#### Records shown:
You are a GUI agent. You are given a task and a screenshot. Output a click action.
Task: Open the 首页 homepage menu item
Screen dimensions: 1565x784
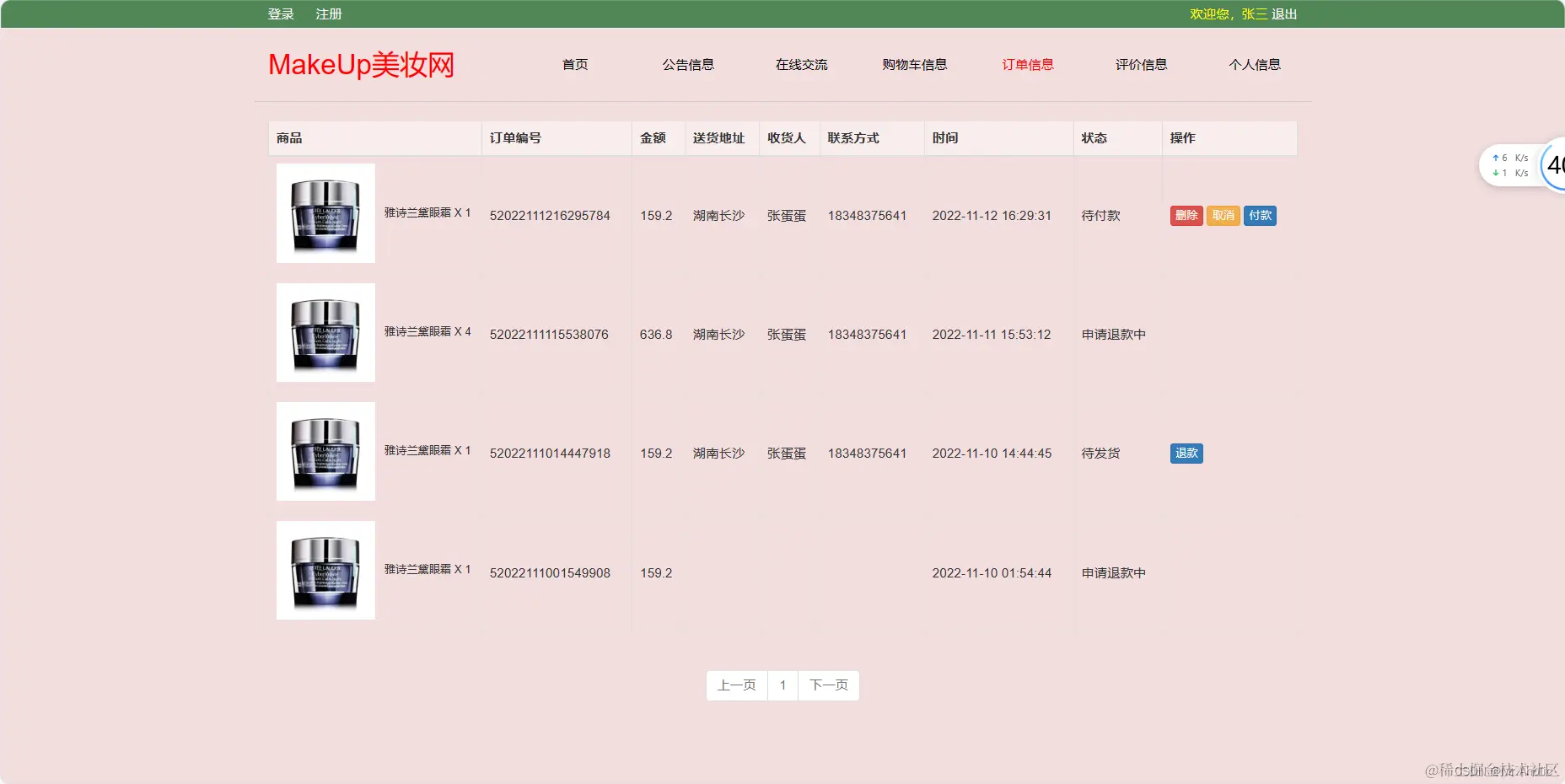575,64
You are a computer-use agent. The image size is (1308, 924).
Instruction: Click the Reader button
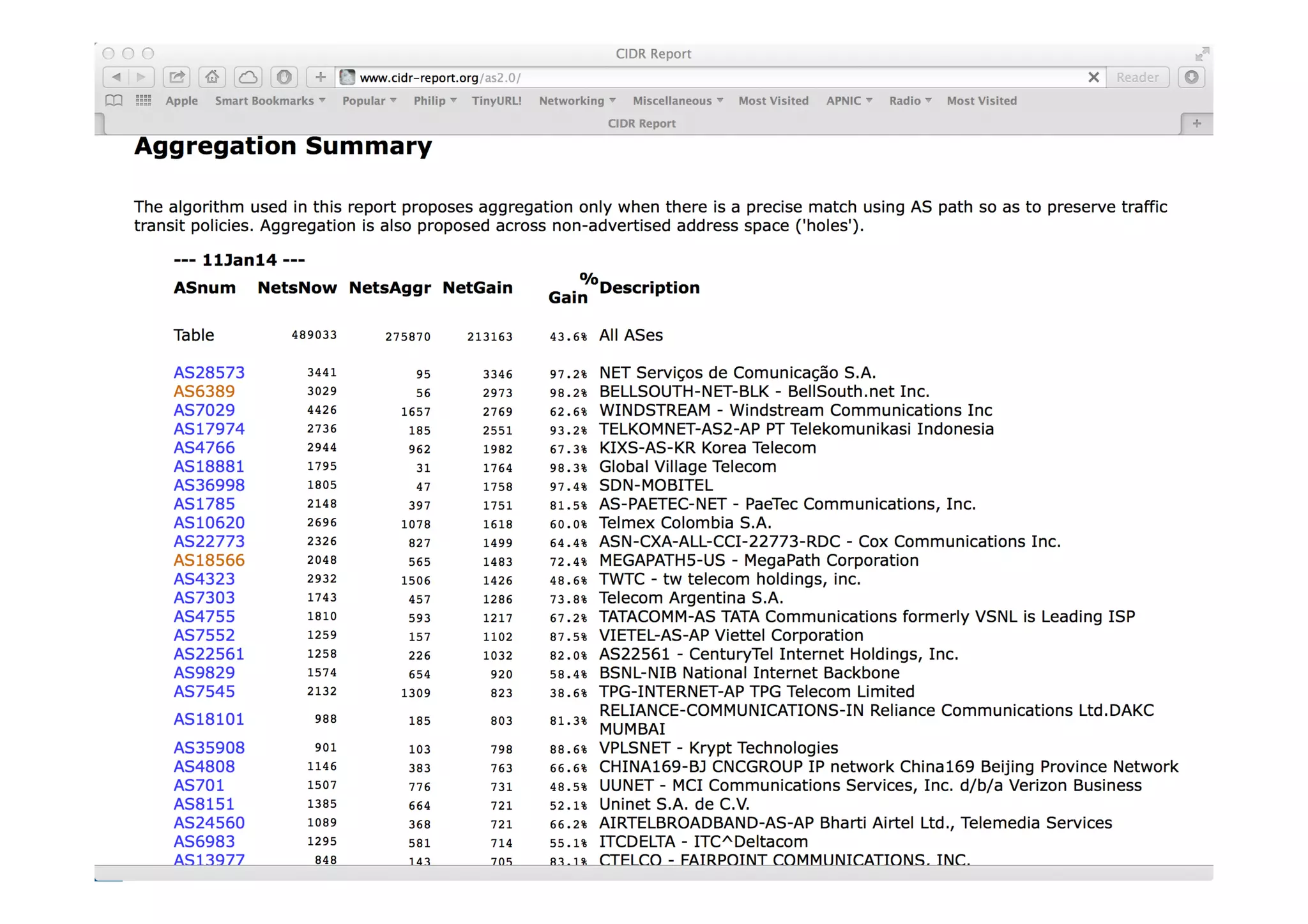(1137, 77)
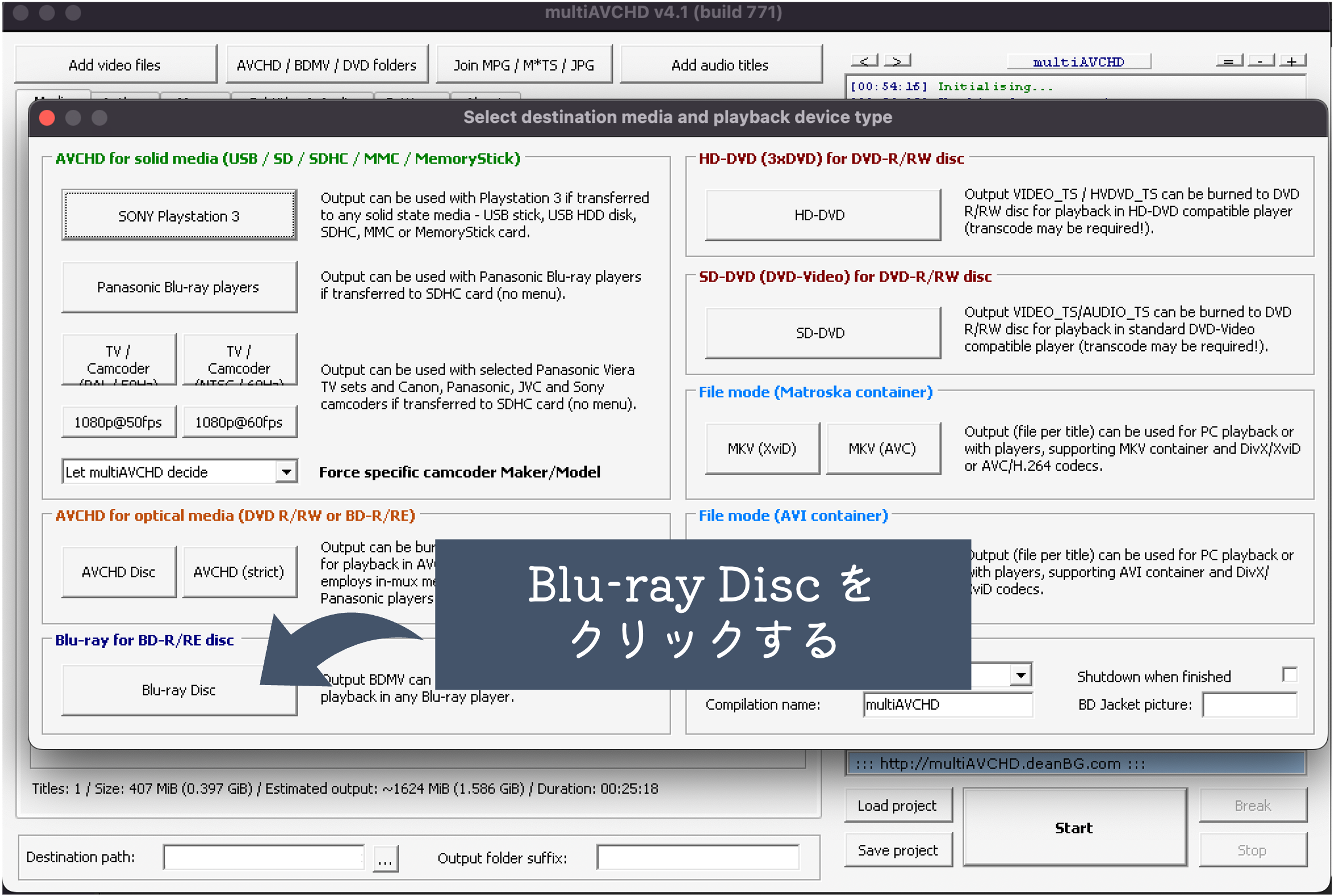This screenshot has width=1334, height=896.
Task: Open the dropdown above Compilation name
Action: pos(1021,675)
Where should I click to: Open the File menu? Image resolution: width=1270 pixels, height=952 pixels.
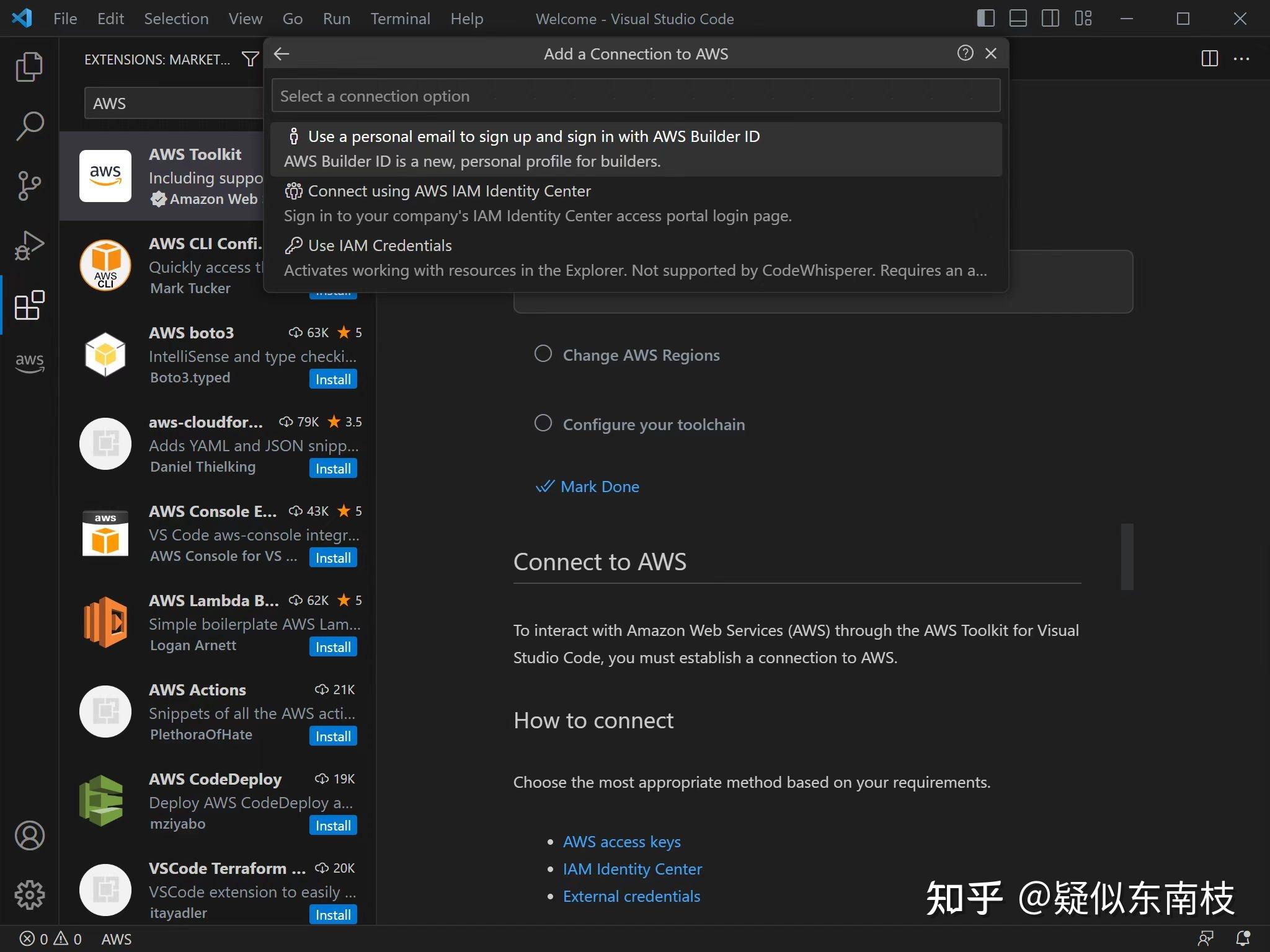click(64, 19)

#### Exercise brief:
Every line containing the word "agent" should be copied from the material.

#### Exercise result:
You are a GUI agent. You are given a task and a screenshot. Output a click action.
You are a computer-use agent. The image size is (1308, 924).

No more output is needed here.